Optimization note: the 'container_stat' table contains a
'misplaced_object_count' column which is kept up-to-date by triggers
on the 'object' table. When there are no misplaced objects (which will
be the vast majority of the time), there will be no need to query the
(sizable) 'object' table; a single query to the (1-row)
'container_stat' table will suffice.
Optimization note 2: if there is already an entry for this in the
'object_cleanup' table (explained later), then the container
reconciler can skip over the object since it knows the object has
already moved into the right storage policy.
Handling a Misplaced Object
===========================
When the container reconciler notices a misplaced object, it will move
it to the proper place. This happens by making a GET request to the
object servers in the wrong policy and three PUT requests to the
object servers in the right policy and streaming the object from one
to the other. The content-type, etag, and other metadata will be
preserved. X-Container-* headers will be sent so that the container
will be informed of the move via the normal async-update mechanism.
The async-update path already passes the SPI to the container server;
that's how the container learns where objects are in the first place.
The one piece of metadata that will be altered is the timestamp. The
timestamp of the moved object will be the original object's timestamp
plus one microsecond. This ensures that the container listings get
properly updated; if the timestamp were equal, the update would be
ignored.
Note that this may, in very rare cases, produce a client-visible
change: if you have an object in the wrong policy and its timestamp
ends with .99999, then the Last-Modified timestamp of the object will
be one second greater than it was at upload. Since the probability of
a .99999 timestamp is literally one in a million, and this only
affects misplaced objects (which should be extremely rare), this seems
like a reasonably small impact.
Tracking Misplaced Leftovers
============================
The object servers tell the container servers about the object move
via the normal async-update mechanism.

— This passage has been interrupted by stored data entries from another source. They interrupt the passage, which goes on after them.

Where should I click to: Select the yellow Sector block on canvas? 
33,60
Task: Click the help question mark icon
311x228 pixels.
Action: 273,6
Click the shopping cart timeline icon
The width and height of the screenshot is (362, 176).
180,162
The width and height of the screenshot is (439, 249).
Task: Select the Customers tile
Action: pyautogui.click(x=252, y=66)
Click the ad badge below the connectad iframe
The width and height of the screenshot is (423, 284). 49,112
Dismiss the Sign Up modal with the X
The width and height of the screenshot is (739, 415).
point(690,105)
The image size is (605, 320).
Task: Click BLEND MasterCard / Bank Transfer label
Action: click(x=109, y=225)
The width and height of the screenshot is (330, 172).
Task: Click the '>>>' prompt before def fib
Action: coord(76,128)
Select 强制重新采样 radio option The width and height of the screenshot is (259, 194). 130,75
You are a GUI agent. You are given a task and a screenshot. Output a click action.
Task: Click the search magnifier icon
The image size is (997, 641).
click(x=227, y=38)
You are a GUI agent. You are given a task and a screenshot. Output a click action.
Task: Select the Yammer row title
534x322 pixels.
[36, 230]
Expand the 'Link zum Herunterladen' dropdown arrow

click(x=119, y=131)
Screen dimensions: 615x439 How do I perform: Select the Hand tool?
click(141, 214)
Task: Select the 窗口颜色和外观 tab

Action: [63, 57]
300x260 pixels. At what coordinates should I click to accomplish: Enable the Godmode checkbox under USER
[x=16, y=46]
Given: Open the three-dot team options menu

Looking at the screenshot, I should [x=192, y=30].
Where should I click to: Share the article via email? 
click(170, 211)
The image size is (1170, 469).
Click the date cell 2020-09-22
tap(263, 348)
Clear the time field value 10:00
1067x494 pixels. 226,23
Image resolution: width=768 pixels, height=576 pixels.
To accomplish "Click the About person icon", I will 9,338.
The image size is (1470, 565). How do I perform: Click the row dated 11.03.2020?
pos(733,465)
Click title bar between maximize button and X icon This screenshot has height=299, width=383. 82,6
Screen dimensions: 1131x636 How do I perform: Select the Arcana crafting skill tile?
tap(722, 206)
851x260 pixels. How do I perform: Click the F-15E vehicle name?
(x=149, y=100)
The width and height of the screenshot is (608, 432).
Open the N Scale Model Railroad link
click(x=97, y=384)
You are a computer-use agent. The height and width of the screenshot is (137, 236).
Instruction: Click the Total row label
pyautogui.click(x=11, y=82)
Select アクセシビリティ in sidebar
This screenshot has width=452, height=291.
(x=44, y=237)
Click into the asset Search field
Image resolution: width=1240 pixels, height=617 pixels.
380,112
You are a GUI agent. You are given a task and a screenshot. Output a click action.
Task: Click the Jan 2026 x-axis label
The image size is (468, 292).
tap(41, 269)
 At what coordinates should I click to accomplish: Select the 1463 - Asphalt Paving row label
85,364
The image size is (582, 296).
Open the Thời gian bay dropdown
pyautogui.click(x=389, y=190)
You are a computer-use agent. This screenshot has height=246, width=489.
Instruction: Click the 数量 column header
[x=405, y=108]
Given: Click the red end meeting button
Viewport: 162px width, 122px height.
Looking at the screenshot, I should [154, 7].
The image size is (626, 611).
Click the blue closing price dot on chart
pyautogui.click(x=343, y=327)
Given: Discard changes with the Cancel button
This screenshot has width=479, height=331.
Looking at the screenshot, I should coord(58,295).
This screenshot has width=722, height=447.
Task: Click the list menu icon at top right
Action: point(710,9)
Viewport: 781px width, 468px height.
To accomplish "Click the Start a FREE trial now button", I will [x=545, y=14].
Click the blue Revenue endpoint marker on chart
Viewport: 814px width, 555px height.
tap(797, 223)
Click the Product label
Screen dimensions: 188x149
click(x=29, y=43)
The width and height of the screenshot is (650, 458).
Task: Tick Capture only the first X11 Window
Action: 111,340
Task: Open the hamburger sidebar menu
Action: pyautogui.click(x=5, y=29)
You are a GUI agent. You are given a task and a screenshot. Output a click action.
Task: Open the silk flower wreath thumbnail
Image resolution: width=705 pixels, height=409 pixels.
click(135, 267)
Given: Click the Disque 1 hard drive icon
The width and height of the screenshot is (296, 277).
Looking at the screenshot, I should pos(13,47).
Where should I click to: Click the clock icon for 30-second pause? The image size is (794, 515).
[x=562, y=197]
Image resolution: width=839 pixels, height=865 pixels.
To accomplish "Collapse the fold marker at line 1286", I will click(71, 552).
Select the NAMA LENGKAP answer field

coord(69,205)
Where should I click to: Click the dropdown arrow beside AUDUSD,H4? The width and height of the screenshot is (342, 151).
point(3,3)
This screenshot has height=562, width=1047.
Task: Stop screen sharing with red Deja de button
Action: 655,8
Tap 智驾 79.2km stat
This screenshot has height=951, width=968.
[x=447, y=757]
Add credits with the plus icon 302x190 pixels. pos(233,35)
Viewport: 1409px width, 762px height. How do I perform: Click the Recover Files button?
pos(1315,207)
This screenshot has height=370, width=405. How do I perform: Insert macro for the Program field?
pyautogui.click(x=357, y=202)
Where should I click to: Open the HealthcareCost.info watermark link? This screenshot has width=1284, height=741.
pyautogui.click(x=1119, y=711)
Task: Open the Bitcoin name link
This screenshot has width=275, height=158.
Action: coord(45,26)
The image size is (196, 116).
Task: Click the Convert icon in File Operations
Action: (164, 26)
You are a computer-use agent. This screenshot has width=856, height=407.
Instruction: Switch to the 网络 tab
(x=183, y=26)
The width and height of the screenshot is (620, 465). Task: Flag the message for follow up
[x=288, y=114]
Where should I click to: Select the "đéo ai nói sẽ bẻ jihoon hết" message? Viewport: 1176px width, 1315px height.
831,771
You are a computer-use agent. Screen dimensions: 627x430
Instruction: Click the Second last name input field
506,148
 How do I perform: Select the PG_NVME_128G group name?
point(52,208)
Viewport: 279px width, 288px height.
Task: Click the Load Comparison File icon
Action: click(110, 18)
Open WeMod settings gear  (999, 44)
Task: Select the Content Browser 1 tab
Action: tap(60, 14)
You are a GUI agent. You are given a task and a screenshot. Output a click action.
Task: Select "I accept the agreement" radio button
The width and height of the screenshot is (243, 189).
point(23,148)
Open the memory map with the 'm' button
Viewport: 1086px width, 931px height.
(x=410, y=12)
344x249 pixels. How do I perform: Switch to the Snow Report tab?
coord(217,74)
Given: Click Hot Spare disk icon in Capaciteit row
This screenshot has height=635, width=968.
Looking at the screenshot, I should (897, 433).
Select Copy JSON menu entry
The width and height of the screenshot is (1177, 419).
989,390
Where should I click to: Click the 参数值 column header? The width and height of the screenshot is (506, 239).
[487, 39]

When the container server
notices that an object has changed policy from incorrect to correct,
it creates a record in the 'object_cleanup' table with the moved
object's name, (incremented) timestamp, and original (wrong) SPI.
The container server will be smart and not make a duplicate
object_cleanup record.
Cleaning Up Leftovers
=====================
The container reconciler will read entries out of the 'object_cleanup'
table and will issue DELETE requests with the appropriate X-Timestamp
header. This will remove the leftover object data in the wrong policy
index. Even if the relevant object nodes are down, a tombstone will be
created and replication will propagate the deletion. After the DELETEs
are issued, the row is removed from the 'object_cleanup' table.
These DELETEs will not contain any X-Container-* headers, so there's
no worrying about the order in which the PUTs and DELETEs hit the
container.
Interesting Failure Cases
=========================
Crash while creating cleanup entry
----------------------------------
If the container server crashes after the update with the new SPI
comes in but before it can write to the 'object_cleanup' table, we'd
leave dark-matter objects in the wrong policy. To combat this, the
whole thing will be wrapped in a sqlite transaction.
Only Let The Right Objects In [rejected]
========================================
Each container server only accepts object PUTs with the right storage
policy index (409 otherwise). If container replication finds a
policy-index mismatch, all objects in the incorrect container are
enqueued for moving. If the object updater receives all 409 responses
when processing an async_pending, the object is enqueued for moving.
The queue is a set of containers under a .misplaced-objects account.
One instance of the container reconciler runs in the cluster; it
periodically scans the .misplaced-objects account and moves misplaced
objects.
Noticing Misplaced Objects
==========================
There are two places at which misplaced objects are noticed: in
the container replicator, and in the object updater.
The container replicator notices misplaced objects when the two
container DBs have different storage policy indices. In that case,
every object in the container with the wrong policy index gets put
into the work queue. The 'object' rows are then copied as normal.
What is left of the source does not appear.